• Task item:
Starting with the line containing "Task: Disable the Cast Shadow checkbox" and going on through the line containing "Task: Open View all articles link", return the lines of the data below exactly, and only those.

+++ Information

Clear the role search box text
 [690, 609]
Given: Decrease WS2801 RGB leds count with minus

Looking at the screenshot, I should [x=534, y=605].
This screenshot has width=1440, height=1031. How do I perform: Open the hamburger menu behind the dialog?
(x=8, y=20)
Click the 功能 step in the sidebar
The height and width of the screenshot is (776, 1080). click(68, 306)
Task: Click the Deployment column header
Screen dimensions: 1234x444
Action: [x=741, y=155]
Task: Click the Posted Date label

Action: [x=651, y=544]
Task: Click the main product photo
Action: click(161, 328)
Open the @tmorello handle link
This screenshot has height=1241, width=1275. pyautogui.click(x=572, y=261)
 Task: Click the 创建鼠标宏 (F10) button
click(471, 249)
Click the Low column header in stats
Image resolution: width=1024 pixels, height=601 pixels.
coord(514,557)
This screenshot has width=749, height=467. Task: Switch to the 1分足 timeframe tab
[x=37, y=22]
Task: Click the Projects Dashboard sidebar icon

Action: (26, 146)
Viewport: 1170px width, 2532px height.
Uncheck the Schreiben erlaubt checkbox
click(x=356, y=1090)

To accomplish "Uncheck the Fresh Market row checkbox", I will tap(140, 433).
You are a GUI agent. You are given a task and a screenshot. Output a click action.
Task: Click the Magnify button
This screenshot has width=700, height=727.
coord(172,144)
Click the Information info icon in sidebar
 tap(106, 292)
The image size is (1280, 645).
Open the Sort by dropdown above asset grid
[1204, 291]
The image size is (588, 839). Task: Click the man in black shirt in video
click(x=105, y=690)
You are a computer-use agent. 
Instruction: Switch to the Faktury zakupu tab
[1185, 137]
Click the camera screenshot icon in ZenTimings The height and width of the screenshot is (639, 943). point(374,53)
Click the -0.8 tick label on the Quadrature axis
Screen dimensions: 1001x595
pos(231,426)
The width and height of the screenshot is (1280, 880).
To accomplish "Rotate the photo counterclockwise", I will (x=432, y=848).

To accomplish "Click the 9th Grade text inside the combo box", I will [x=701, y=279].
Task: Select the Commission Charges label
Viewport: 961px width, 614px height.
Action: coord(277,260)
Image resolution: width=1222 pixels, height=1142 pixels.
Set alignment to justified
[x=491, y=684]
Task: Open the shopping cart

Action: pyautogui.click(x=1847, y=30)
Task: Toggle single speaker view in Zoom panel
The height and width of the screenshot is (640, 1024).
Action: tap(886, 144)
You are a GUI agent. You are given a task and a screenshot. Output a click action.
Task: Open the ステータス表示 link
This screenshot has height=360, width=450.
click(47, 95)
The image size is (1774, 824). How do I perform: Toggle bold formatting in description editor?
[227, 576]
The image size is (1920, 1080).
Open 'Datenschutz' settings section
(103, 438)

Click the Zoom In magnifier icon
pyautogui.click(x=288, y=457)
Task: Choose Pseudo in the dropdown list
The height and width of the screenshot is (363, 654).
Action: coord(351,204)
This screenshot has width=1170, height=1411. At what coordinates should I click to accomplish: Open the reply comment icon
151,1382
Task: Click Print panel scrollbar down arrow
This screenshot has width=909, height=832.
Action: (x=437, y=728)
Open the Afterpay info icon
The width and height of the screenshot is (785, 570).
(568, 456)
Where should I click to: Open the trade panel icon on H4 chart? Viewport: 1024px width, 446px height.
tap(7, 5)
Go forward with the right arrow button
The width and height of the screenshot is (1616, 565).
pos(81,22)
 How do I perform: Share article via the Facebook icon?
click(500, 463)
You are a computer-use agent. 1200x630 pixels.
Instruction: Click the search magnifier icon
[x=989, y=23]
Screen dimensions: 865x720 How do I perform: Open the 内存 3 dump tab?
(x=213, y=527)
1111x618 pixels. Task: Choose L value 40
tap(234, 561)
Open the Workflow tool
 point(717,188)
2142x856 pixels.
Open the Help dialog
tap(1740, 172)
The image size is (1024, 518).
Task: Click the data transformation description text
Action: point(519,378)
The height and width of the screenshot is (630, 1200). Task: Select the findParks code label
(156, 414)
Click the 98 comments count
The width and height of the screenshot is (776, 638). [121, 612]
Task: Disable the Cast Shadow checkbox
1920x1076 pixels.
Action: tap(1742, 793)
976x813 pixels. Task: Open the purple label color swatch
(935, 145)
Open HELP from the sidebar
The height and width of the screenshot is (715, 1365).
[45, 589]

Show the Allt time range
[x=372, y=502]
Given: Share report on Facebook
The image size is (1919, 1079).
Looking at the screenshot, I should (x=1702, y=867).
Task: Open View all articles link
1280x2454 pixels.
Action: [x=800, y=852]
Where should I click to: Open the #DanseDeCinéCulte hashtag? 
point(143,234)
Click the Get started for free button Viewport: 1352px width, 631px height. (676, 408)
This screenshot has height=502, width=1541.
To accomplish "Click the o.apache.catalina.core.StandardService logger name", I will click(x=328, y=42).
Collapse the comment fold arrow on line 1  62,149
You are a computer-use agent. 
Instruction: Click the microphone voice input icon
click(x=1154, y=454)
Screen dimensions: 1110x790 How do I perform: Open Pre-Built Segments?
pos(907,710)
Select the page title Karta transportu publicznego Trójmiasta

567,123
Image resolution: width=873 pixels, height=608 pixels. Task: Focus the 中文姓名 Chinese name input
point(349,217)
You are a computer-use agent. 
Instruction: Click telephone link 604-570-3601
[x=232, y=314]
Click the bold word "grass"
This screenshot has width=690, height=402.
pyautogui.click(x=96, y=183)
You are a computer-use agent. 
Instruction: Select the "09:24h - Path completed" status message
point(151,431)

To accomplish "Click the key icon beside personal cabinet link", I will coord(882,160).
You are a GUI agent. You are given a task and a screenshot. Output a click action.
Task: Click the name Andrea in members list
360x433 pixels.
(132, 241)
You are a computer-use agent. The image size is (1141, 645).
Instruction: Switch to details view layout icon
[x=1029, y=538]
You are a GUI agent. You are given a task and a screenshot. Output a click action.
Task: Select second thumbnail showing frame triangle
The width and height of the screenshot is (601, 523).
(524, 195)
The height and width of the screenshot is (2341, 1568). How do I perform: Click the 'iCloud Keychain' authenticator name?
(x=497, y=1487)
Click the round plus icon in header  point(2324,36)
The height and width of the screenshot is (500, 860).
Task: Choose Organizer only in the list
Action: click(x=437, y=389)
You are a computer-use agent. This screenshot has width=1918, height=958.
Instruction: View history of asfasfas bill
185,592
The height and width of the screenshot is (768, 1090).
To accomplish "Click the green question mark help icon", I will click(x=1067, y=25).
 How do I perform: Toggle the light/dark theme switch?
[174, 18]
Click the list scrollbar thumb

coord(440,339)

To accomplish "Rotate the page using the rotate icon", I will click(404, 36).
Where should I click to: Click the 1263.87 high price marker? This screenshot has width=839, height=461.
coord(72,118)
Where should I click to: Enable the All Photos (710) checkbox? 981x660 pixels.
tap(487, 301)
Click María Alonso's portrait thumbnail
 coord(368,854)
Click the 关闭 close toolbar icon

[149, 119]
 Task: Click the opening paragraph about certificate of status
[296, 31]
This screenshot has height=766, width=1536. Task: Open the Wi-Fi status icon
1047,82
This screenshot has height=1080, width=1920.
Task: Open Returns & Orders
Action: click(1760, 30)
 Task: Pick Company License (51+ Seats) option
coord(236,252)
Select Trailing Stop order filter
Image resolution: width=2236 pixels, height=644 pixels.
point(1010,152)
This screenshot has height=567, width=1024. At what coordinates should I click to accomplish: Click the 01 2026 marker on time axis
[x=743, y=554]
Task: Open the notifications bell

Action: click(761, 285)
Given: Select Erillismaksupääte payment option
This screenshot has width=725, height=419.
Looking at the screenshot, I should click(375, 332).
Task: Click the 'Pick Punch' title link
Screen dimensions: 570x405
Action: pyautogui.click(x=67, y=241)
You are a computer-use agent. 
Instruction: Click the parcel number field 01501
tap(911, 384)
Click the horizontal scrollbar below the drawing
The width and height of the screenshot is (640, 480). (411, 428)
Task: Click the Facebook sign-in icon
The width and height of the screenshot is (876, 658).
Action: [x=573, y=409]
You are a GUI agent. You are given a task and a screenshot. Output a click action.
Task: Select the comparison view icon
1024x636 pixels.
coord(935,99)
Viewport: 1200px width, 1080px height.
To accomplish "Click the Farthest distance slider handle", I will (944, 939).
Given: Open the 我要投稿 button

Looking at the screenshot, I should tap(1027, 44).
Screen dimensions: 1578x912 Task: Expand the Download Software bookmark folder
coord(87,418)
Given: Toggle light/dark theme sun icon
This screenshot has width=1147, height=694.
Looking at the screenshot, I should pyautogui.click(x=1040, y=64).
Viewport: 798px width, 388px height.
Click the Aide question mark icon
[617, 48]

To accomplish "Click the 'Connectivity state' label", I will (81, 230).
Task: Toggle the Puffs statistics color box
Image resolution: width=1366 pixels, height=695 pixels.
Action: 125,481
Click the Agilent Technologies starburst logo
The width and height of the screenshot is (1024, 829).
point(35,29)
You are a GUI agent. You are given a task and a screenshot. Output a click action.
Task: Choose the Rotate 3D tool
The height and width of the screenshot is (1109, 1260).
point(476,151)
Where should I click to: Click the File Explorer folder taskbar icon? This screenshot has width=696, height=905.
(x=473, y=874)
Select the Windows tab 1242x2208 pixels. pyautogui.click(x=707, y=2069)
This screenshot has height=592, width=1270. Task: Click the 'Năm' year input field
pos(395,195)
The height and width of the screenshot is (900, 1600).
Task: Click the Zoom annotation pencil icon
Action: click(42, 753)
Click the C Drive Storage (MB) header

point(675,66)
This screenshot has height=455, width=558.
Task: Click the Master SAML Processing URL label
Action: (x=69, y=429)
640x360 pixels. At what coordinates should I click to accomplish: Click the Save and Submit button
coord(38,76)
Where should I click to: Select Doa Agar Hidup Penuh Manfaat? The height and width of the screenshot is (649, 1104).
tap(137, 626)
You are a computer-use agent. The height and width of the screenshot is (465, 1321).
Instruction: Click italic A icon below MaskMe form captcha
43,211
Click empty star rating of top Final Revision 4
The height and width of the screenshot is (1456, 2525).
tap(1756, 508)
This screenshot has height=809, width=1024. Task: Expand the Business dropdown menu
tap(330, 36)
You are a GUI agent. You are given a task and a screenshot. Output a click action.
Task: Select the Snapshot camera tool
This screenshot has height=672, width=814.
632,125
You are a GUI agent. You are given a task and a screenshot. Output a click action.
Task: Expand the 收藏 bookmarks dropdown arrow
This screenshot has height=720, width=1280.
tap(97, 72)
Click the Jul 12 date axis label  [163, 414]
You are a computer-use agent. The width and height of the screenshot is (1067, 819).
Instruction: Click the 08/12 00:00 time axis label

++++++

• Answer section:
Task: Disable the Cast Shadow checkbox
1920x1076 pixels.
Action: tap(1742, 793)
976x813 pixels. Task: Open the purple label color swatch
(935, 145)
Open HELP from the sidebar
The height and width of the screenshot is (715, 1365).
[45, 589]

Show the Allt time range
[x=372, y=502]
Given: Share report on Facebook
The image size is (1919, 1079).
Looking at the screenshot, I should (x=1702, y=867).
Task: Open View all articles link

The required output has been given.